« La réglementation amiante doit être un modèle pour lutter contre tous les polluants…» avec Annie Thébaud-Mony

Annie Thébaud-Mony est directrice de l’unité Inserm Giscop93 (Groupement d’intérêt scientifique sur les cancers d’origine professionnelle) à l’université de Paris 13. Elle est responsable scientifique d’un programme de sociologie comparée de la production de connaissances en santé au travail. Elle préside l’association Henri Pézerat (santé, travail, environnement). En 2012, elle refuse la légion d’honneur, afin de dénoncer l’« indifférence » qui touche la santé au travail et l’impunité des « crimes industriels ». Dans une lettre adressée à la ministre du Logement de l’époque, Cécile Duflot, elle y dénonce le manque de financements de ce secteur de recherche. Elle est également porte-parole de Ban-Asbestos France.

Annie Thébaud-Mony retrace 40 ans de lutte contre l’amiante. Tout commence par une rencontre avec Henri Pézerat, docteur en physique et chercheur au CNRS dans les années 70. Ensemble, ils deviennent le fer de lance du combat pour la santé des travailleurs. Henri a été l’un des premiers chercheurs au monde à « mettre en évidence le mécanisme prouvant la toxicité de l’amiante et pouvant engendrer le cancer ».

* Données brutes

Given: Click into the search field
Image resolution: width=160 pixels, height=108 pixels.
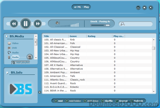Looking at the screenshot, I should point(136,24).
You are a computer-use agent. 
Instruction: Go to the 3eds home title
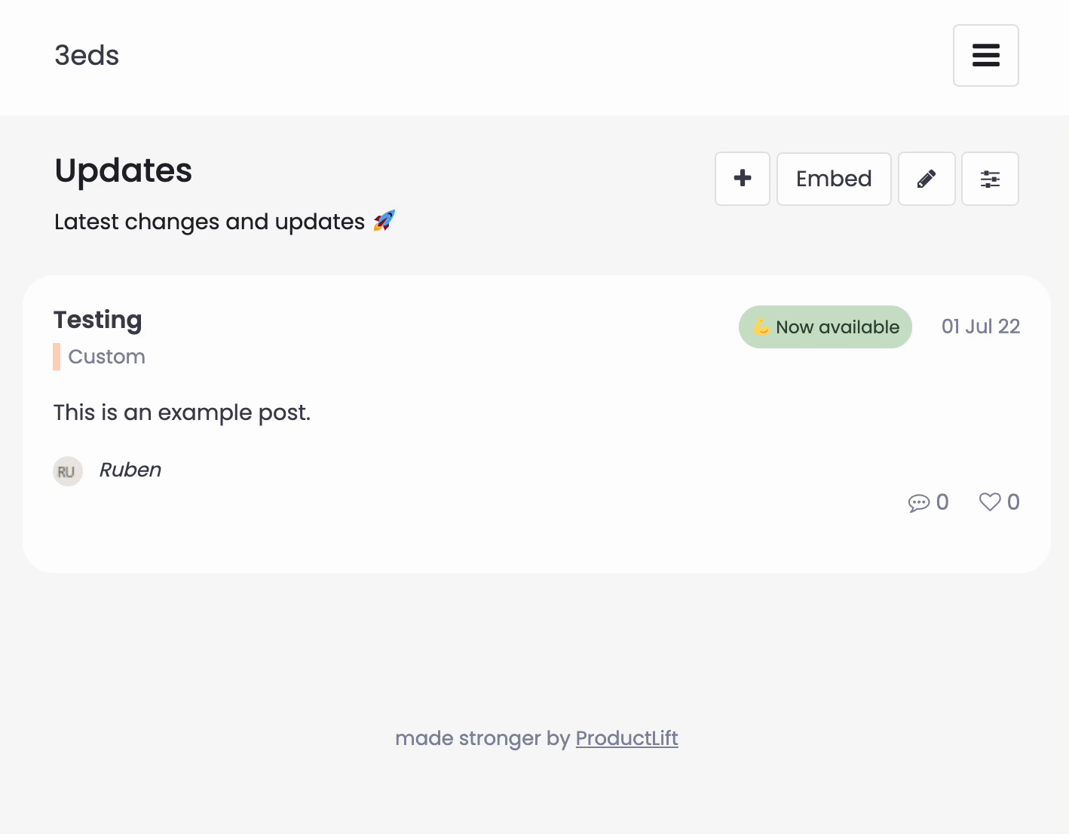click(87, 56)
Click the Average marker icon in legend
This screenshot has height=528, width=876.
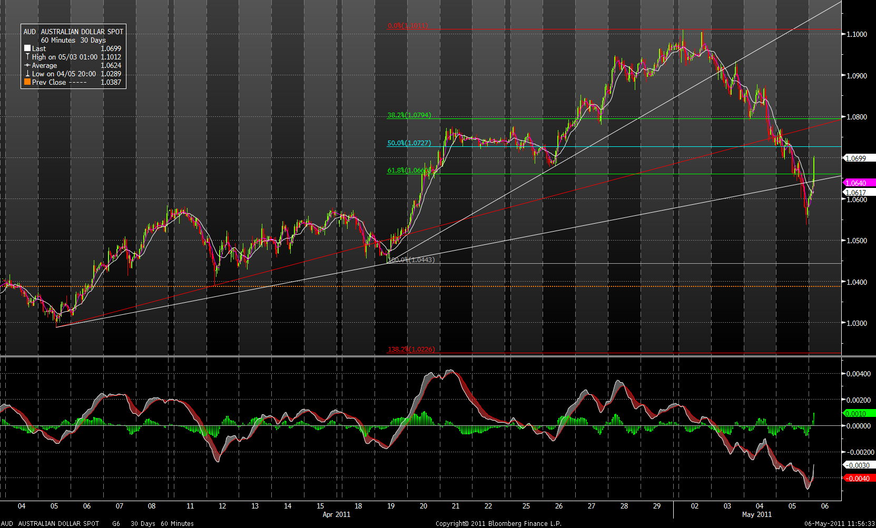coord(27,65)
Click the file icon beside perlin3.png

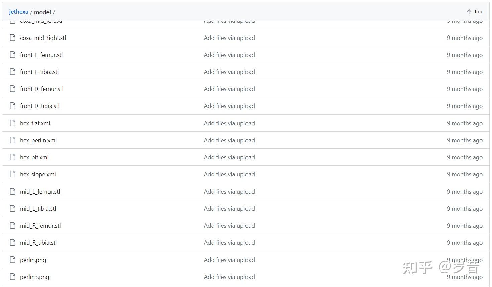[13, 277]
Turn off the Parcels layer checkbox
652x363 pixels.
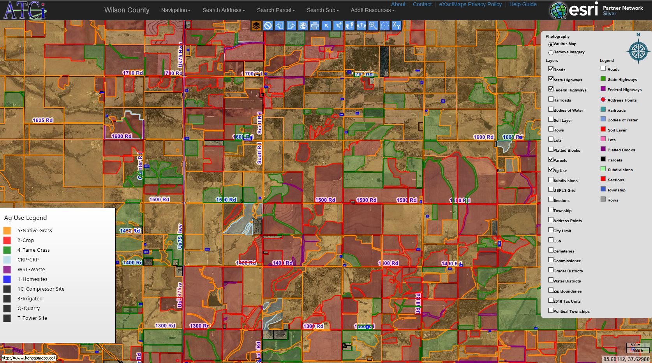click(551, 160)
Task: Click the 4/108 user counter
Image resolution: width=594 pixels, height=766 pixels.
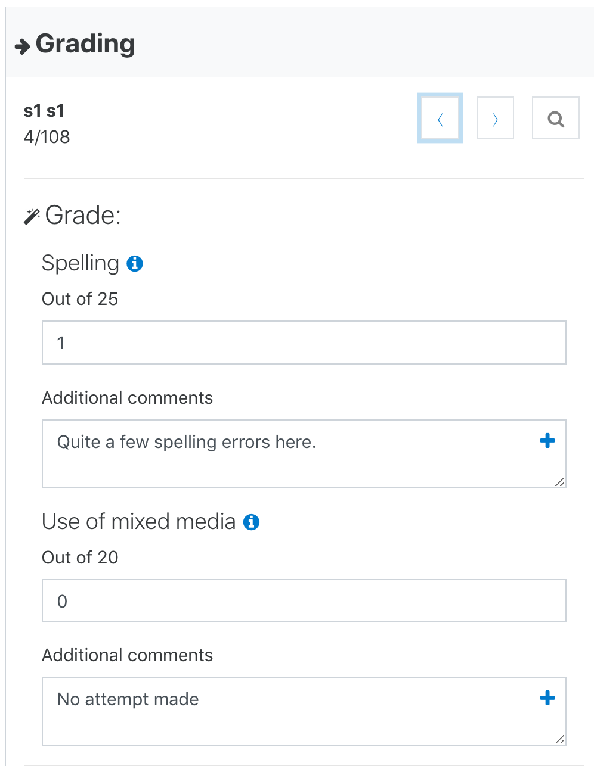Action: click(47, 137)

* Tâches et exercices
1. D'après le texte sur Annie Thébaud-Mony, quelle distinction a-t-elle refusée en 2012 ?
2. Dressez la liste de toutes les fonctions qu'Annie Thébaud-Mony occupe selon le texte sur Annie Thébaud-Mony.

* Réponses ordonnées
1. La légion d’honneur.

2.
- Directrice de l’unité Inserm Giscop93 à l’université de Paris 13
- Responsable scientifique d’un programme de sociologie comparée de la production de connaissances en santé au travail
- Présidente de l’association Henri Pézerat (santé, travail, environnement)
- Porte-parole de Ban-Asbestos France